ClickHouse example README
ClickHouse Sui Indexer
A simple example of how to build a custom Sui indexer that writes transaction data to ClickHouse.
Quick Start
1. Start ClickHouse
docker run -d --name clickhouse-dev -p 8123:8123 -p 9000:9000 --ulimit nofile=262144:262144 clickhouse/clickhouse-server
2. Set up database user
docker exec clickhouse-dev clickhouse-client --query "CREATE USER IF NOT EXISTS dev IDENTIFIED WITH no_password"
docker exec clickhouse-dev clickhouse-client --query "GRANT CREATE, INSERT, SELECT, ALTER, UPDATE, DELETE ON *.* TO dev"
3. Run the indexer
cargo run -- --remote-store-url https://checkpoints.testnet.sui.io --last-checkpoint=10
That’s it! The indexer will:
- Create the necessary tables automatically
- Fetch checkpoints from the Sui testnet
- Write transaction data to ClickHouse
Verify Data
Check that data was written:
docker exec clickhouse-dev clickhouse-client --user=dev --query "SELECT COUNT(*) FROM transactions"

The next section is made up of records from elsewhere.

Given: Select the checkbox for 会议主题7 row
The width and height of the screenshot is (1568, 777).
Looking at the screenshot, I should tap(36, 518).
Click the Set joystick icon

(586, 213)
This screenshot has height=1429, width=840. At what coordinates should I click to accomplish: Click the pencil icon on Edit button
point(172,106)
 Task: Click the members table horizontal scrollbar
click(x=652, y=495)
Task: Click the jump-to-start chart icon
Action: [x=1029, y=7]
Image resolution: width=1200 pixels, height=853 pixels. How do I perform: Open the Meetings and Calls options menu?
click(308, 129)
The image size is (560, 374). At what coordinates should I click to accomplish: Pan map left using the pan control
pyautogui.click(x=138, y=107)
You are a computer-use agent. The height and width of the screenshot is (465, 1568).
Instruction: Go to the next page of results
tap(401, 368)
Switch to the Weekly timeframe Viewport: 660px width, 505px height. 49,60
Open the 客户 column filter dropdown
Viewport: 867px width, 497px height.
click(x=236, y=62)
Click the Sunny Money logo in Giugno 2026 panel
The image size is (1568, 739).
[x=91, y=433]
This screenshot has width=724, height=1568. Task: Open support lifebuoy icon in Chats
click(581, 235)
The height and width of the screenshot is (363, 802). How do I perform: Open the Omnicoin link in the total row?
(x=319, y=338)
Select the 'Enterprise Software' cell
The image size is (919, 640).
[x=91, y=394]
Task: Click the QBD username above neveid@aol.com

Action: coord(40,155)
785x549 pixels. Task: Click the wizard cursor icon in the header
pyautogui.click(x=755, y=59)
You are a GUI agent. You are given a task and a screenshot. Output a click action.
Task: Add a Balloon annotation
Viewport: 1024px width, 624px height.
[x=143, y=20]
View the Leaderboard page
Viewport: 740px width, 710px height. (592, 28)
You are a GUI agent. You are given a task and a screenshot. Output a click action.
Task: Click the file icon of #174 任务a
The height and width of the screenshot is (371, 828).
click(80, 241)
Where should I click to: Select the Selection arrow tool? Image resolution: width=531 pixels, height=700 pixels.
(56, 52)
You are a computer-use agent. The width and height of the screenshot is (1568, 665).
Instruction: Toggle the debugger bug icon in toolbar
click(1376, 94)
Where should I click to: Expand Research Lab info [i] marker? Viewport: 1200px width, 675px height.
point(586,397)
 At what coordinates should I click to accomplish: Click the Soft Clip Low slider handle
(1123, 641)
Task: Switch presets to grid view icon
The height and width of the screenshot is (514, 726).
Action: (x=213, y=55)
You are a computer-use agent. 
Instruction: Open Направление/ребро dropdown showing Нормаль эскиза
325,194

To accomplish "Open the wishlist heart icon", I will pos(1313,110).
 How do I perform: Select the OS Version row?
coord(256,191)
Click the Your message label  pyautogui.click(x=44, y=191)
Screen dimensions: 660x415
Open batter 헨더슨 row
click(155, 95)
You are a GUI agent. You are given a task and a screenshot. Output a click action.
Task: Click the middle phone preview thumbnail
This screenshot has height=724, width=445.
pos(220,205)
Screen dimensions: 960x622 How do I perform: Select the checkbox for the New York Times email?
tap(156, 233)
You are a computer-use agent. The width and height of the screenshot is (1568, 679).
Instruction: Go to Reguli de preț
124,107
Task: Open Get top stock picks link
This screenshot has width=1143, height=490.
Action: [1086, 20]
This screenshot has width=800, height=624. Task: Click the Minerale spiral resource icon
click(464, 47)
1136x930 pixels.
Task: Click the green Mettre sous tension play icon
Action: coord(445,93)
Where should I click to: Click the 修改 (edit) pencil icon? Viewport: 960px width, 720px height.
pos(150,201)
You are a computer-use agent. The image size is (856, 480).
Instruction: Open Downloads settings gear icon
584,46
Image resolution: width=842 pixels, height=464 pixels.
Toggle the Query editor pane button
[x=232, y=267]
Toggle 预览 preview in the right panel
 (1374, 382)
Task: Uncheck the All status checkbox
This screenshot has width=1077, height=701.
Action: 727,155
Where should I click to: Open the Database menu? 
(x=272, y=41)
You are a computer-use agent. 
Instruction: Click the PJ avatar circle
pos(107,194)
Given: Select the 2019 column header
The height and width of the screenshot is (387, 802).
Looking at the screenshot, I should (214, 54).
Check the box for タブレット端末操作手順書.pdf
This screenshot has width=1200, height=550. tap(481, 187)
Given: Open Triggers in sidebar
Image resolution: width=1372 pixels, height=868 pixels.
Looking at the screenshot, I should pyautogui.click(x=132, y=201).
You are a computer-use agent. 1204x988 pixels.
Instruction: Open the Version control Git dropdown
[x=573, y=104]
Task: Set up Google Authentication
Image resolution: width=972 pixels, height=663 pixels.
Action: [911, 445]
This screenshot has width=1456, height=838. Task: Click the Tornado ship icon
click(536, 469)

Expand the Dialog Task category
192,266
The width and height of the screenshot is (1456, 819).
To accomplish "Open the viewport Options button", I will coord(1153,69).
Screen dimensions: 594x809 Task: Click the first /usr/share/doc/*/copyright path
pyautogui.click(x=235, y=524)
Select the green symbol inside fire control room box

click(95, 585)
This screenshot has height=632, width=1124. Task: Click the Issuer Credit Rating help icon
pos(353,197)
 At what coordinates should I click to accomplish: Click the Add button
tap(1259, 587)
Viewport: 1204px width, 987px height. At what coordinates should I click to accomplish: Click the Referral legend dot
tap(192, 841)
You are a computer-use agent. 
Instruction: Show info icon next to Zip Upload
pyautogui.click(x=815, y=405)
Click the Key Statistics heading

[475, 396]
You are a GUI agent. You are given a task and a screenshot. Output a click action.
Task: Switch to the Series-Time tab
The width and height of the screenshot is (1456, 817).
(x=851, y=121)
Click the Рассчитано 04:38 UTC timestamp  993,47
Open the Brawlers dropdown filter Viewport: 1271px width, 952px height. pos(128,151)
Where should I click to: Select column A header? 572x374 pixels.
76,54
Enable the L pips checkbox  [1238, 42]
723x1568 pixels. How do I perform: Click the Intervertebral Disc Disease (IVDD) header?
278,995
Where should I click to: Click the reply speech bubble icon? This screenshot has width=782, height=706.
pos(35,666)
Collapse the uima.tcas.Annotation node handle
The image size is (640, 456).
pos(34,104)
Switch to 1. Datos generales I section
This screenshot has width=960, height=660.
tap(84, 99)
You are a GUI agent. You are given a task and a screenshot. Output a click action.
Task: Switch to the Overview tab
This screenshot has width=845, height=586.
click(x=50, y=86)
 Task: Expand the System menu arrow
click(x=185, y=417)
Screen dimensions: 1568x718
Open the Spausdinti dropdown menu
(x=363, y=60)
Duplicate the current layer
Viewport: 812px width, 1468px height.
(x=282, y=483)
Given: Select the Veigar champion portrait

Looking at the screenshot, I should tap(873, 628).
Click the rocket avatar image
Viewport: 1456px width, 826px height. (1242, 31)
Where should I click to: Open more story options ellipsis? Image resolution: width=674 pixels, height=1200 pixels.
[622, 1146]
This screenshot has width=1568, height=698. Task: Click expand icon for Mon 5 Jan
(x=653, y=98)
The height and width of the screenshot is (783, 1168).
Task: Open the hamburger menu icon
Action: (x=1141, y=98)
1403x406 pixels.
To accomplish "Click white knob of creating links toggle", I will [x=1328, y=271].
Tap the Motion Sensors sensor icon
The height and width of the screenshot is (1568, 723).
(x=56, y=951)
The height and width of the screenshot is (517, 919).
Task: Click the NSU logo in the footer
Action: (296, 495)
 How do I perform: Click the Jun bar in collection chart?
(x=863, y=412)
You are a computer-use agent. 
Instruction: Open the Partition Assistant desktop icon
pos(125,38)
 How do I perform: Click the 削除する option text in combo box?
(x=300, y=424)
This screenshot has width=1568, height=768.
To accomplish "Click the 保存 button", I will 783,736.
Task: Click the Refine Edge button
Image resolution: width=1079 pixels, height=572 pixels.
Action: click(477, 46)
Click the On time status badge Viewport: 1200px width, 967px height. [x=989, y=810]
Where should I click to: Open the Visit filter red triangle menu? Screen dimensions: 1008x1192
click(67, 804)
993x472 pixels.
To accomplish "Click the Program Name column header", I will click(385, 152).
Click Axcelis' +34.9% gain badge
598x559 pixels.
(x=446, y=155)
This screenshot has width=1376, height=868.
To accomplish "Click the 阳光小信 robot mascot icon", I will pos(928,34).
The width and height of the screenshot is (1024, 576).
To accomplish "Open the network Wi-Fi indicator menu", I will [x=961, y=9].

docker exec clickhouse-dev clickhouse-client --user=dev --query "SELECT * FROM transactions LIMIT 5"
Clean Up
Stop and remove the ClickHouse container:
docker stop clickhouse-dev && docker rm clickhouse-dev
What This Example Shows
- Custom Store Implementation: How to implement the
Store
trait for ClickHouse - Concurrent Pipeline: Uses the concurrent pipeline for better pruning and watermark testing
- Watermark Management: Tracking indexer progress with committer, reader, and pruner watermarks
- Transaction Processing: Extracting and storing transaction digests from checkpoints
- Simple Setup: Minimal configuration for local development
Architecture
Sui Network → Checkpoints → Concurrent Pipeline → ClickHouse Store → ClickHouse DB
The indexer uses a concurrent pipeline that processes checkpoints out-of-order with separate reader, committer, and pruner components. This is ideal for testing watermark functionality and pruning behavior.
This example demonstrates:
- Custom store implementation using the ClickHouse Rust client.
- Watermark persistence with ClickHouse-specific SQL syntax.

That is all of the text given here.